> [Supplied records]:

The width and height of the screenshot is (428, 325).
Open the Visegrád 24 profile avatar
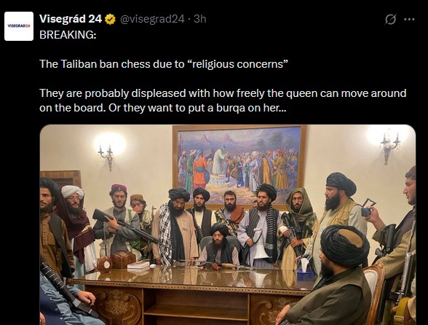pos(19,26)
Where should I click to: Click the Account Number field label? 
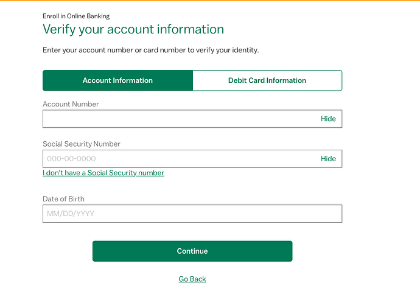tap(71, 104)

> [Your objective]: Please rewrite the listing above, swapping "Account Number" for "Routing Number" and keeping everything else unchanged. Leave out the pictures.

> [Result of this task]:
The width and height of the screenshot is (428, 325).
Open the Visegrád 24 profile avatar
pos(19,26)
Where should I click to: Click the Routing Number field label? 
tap(71, 104)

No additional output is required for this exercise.